WORK TO COMPLETE
Please set out every line of the records below as a Markdown table with the columns Row and Line, numbering the rows and leaving out blank lines.

RECORDED INFORMATION
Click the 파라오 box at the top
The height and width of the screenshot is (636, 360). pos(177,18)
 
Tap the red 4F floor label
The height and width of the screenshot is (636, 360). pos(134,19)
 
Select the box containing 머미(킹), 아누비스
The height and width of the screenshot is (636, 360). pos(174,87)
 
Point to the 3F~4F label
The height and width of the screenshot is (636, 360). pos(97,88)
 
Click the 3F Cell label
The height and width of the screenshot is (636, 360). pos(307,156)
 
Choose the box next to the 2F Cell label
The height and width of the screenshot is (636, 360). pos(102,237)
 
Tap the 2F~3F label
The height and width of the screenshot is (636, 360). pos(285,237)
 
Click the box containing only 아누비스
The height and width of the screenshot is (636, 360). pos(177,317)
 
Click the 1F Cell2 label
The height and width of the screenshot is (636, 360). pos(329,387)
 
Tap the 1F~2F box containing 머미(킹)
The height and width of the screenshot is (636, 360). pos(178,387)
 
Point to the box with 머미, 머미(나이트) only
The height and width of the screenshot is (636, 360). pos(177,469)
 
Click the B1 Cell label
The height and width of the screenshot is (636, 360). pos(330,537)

TASK SOLUTION
| Row | Line |
|---|---|
| 1 | Click the 파라오 box at the top |
| 2 | The height and width of the screenshot is (636, 360). pos(177,18) |
| 3 | Tap the red 4F floor label |
| 4 | The height and width of the screenshot is (636, 360). pos(134,19) |
| 5 | Select the box containing 머미(킹), 아누비스 |
| 6 | The height and width of the screenshot is (636, 360). pos(174,87) |
| 7 | Point to the 3F~4F label |
| 8 | The height and width of the screenshot is (636, 360). pos(97,88) |
| 9 | Click the 3F Cell label |
| 10 | The height and width of the screenshot is (636, 360). pos(307,156) |
| 11 | Choose the box next to the 2F Cell label |
| 12 | The height and width of the screenshot is (636, 360). pos(102,237) |
| 13 | Tap the 2F~3F label |
| 14 | The height and width of the screenshot is (636, 360). pos(285,237) |
| 15 | Click the box containing only 아누비스 |
| 16 | The height and width of the screenshot is (636, 360). pos(177,317) |
| 17 | Click the 1F Cell2 label |
| 18 | The height and width of the screenshot is (636, 360). pos(329,387) |
| 19 | Tap the 1F~2F box containing 머미(킹) |
| 20 | The height and width of the screenshot is (636, 360). pos(178,387) |
| 21 | Point to the box with 머미, 머미(나이트) only |
| 22 | The height and width of the screenshot is (636, 360). pos(177,469) |
| 23 | Click the B1 Cell label |
| 24 | The height and width of the screenshot is (636, 360). pos(330,537) |